BEGIN DATA
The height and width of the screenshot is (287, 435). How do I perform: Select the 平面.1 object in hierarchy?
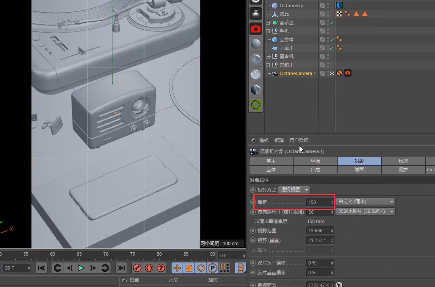pos(286,48)
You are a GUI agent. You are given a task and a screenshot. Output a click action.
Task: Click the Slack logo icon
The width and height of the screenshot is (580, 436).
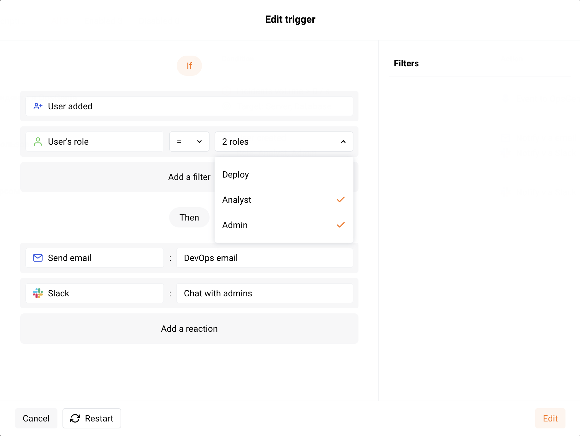point(38,293)
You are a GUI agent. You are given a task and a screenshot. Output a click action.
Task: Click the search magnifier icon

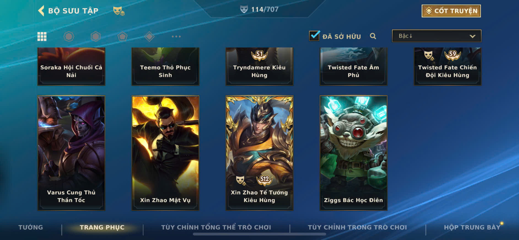[x=373, y=36]
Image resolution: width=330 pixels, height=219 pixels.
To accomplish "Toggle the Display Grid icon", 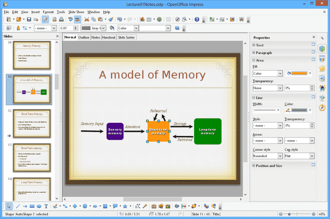I will pos(169,19).
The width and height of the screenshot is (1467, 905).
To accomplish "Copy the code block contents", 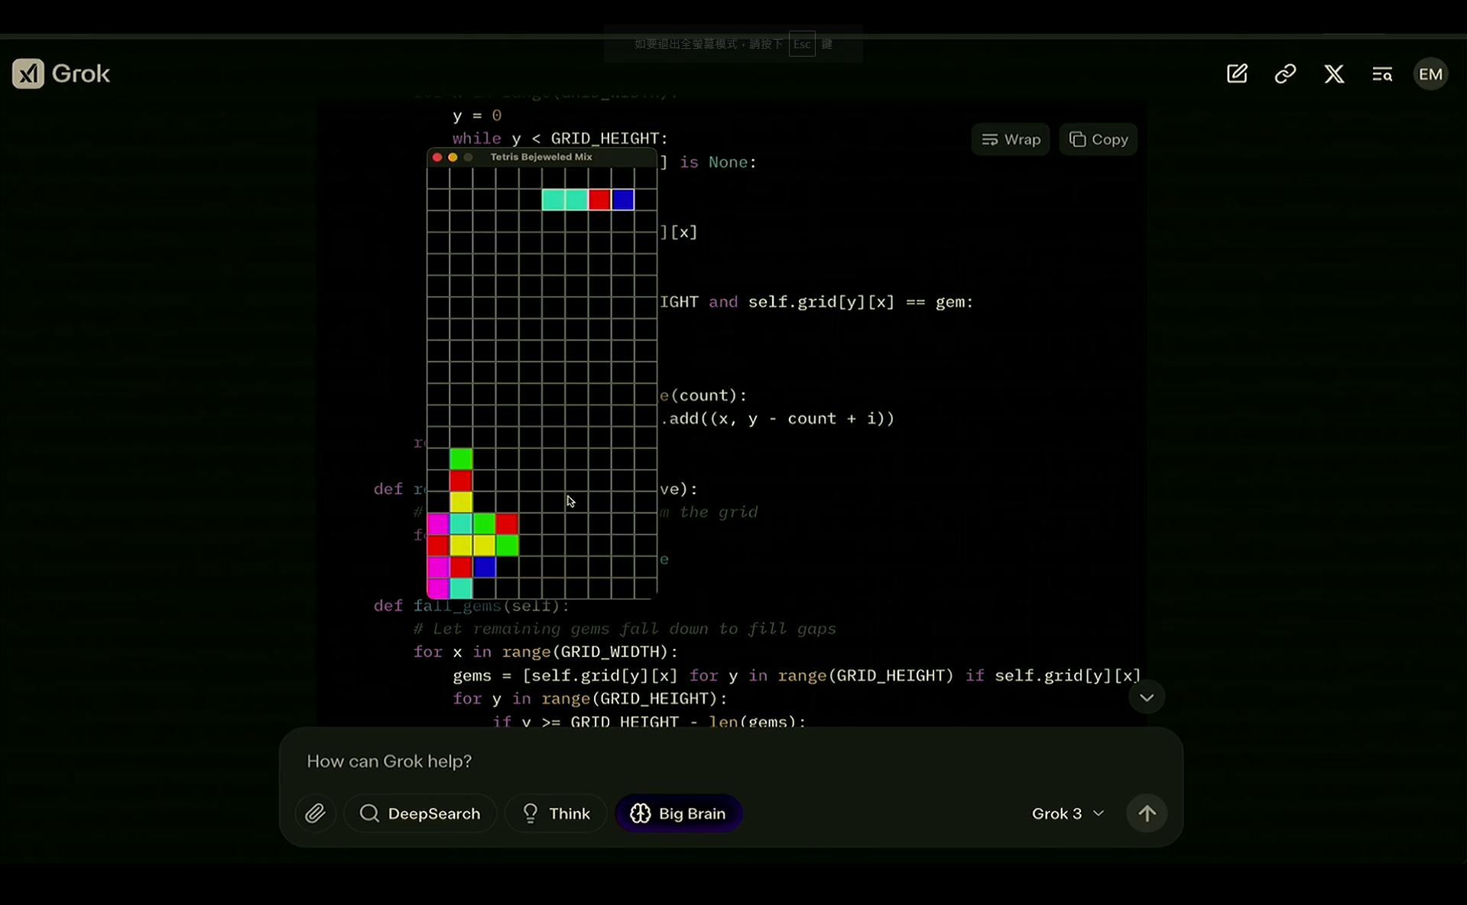I will [1098, 139].
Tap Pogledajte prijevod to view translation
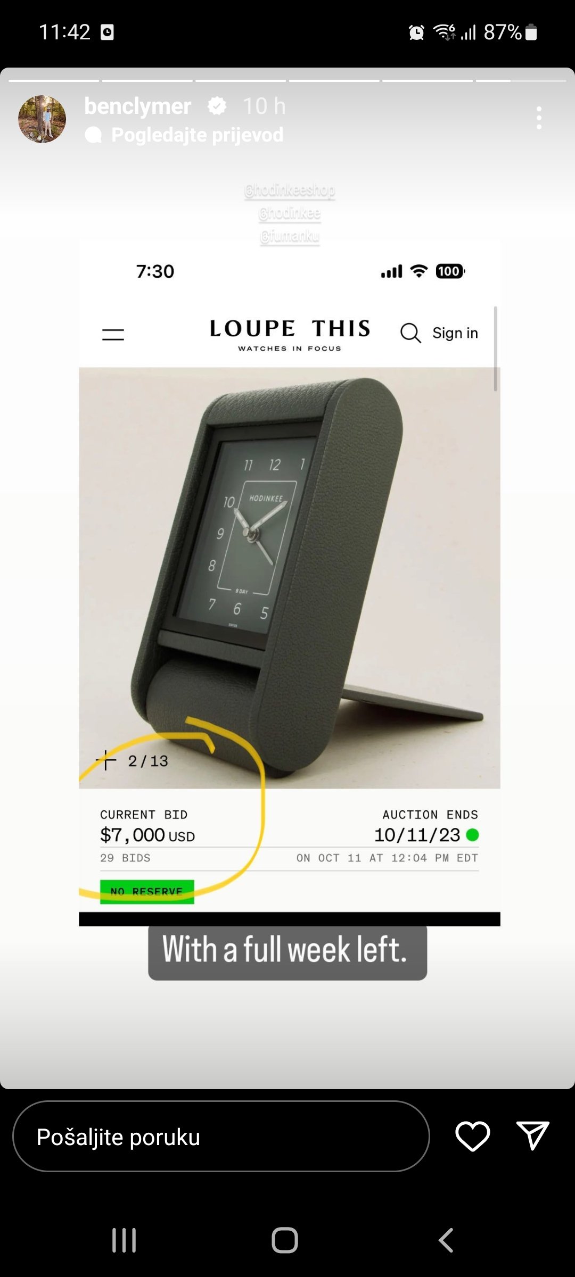 tap(197, 135)
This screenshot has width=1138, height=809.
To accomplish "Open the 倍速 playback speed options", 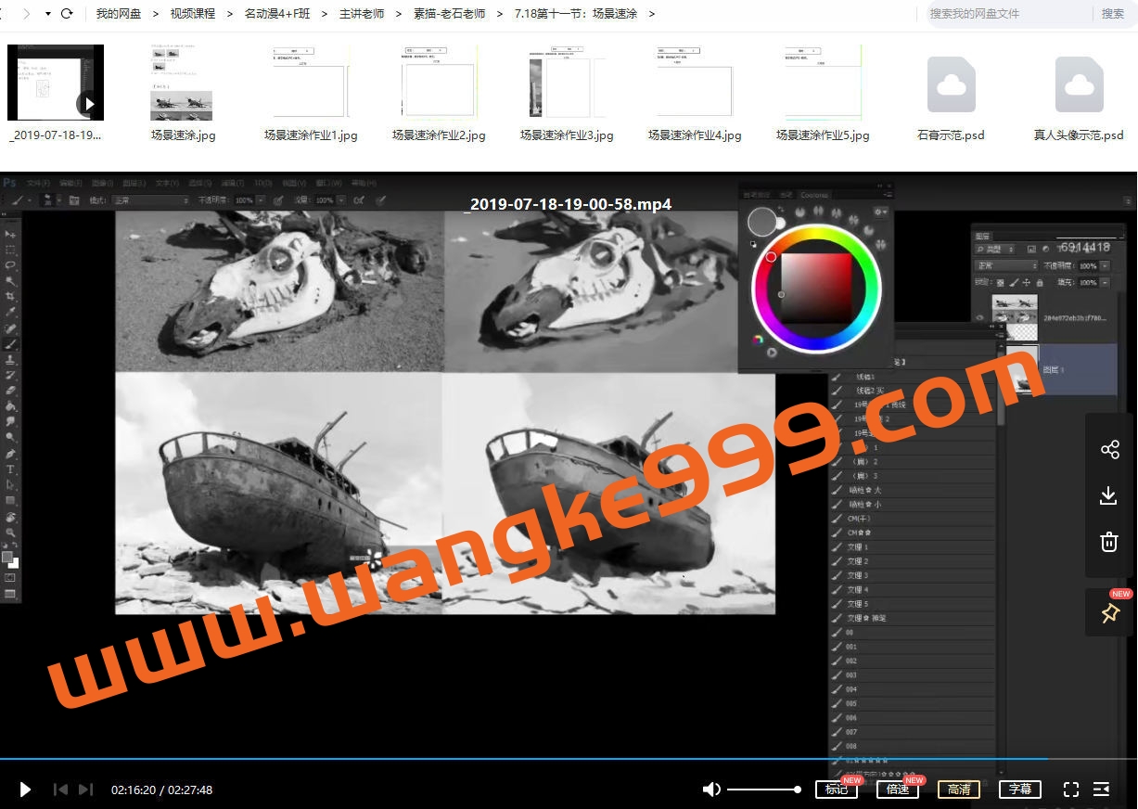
END DATA
ASSIGNED TASK >>
For this exercise, copy each line of the data above exactly, from the first through the line containing "Task: Click the Slack logo icon", and drop the pictures.

ANSWER SPACE >>
The height and width of the screenshot is (287, 435). How do I perform: Select the 平面.1 object in hierarchy?
pos(286,48)
You are a GUI agent. You are given a task and a screenshot. Output a click action.
Task: Click the Slack logo icon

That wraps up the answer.